In diesen schwierigen Zeiten werden Sensibilität und Solidarität schmerzlich vermisst. Wir leben in einer Welt in einer Zeit, die von der Unmittelbarkeit erfasst wird, in der nur meins kostbar ist und alles andere vom Teufel genommen wird; eine zutiefst materialistische Welt, durchdrungen von machtlosem Konsum, nur gierig nach Dingen, hauptsächlich aus den Vereinigten Staaten und für Latinos aus Miami. Dies ist eine Welt, die in eine tiefe Krise geraten ist – ich würde sagen, die Zivilisation –. Inmitten dieser Menschheitswüste gibt es Menschen, die uns einen Faden der Hoffnung bewahren lassen, damit nicht alles verloren geht, dass in den Tiefen der menschlichen Seele eine Glut der Würde liegt, die Solidarität weiterlebt; dass Ethik in dieser flachen, gnadenlosen und verwirrten Gegenwart Bedeutung und Raum haben kann, wenn man bedenkt, dass Glück durch den Besitz materiellen Besitzes verliehen wird und nicht dadurch, dass man nicht aufgrund seiner Größe eher wie ein würdevoller und respektierter Mensch ist. Bankkonten, sondern wegen ihrer Qualitäten und Sensibilität, die ihren Respekt für andere und das Leben in ihren vielen komplexen und schönen Ausdrucksformen untermauern.

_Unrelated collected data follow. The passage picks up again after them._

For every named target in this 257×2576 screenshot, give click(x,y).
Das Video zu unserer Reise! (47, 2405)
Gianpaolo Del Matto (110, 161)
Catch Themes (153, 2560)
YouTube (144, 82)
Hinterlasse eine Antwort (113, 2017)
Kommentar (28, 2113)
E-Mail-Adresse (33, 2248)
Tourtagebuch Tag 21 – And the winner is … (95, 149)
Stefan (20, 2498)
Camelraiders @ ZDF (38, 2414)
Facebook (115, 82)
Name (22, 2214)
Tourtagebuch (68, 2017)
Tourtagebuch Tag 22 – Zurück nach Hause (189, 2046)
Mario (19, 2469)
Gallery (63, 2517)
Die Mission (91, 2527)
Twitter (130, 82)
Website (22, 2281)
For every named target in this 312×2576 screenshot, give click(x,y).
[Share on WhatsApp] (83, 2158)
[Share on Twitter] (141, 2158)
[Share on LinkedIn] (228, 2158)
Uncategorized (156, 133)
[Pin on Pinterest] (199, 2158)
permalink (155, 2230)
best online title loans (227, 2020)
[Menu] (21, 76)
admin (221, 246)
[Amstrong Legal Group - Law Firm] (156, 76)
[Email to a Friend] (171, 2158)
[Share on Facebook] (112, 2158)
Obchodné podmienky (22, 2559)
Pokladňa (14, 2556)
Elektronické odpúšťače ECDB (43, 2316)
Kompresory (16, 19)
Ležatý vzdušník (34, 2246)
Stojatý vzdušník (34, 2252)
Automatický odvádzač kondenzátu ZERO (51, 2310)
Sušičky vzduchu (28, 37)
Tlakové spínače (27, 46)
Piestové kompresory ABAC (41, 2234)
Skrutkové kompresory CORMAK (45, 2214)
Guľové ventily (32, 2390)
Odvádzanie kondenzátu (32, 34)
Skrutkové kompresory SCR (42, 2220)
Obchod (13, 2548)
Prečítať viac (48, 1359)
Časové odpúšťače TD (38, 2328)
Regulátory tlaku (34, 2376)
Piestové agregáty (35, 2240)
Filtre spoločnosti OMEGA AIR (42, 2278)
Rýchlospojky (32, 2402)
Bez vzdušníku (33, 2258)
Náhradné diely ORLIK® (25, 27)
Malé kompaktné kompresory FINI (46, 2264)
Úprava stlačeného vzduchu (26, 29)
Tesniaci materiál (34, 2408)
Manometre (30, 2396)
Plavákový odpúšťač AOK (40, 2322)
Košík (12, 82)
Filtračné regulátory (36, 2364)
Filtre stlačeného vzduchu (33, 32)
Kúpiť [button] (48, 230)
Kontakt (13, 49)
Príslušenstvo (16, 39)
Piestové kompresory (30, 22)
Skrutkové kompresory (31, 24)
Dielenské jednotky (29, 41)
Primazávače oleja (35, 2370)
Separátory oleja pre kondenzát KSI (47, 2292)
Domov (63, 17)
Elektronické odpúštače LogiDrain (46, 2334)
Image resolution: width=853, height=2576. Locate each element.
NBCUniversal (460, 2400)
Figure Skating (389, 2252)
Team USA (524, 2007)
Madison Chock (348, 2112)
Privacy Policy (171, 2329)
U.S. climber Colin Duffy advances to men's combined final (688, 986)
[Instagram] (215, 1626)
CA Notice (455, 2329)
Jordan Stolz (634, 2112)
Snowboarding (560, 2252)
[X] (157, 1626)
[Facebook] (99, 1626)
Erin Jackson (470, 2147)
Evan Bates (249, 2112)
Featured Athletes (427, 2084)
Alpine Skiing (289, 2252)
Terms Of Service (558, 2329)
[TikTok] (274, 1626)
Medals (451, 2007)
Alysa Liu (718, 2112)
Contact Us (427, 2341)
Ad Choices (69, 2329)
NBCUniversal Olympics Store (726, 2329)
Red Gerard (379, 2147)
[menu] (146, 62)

Bei seinem Umgang mit seiner Existenz möchte ich angesichts dieser Realität zwei Personen unterscheiden: Erzbischof Tutu von Südafrika und die ehemalige deutsche Bundeskanzlerin Angela Merkel. Sie teilen das Projekt des Lebens in der Machtsphäre – Religion, Staat -. Und es zeichnet sich durch ethisches Denken aus, das das öffentliche Interesse an die erste Stelle stellt, Risiken eingeht, Missverständnisse eingeht und sogar Angriffe verdrängt. Sie sind konkrete Demonstrationen, dass Macht und Politik nicht dazu verdammt sind, Gefangene und Instrumente der kleinen und kleinen Interessen von Einzelpersonen oder Gruppen zu sein, die ihre Existenz verraten. Dass seine Umsetzung eine ethische Dimension haben muss und kann, die ihm seine Orientierung und Bedeutung gibt.
Tutu beschreibt jahrelange antichristliche Gewalt, die durch den gewalttätigen Rassismus angeheizt wird, der von der Apartheid-Politik gepredigt wird, der mit dem Kolonialismus geboren wurde. Über Differenzen und Gewalt hinaus ist sie für die Gesellschaft laut Barack Obama „ein moralischer Kompass in den dunkelsten Zeiten“.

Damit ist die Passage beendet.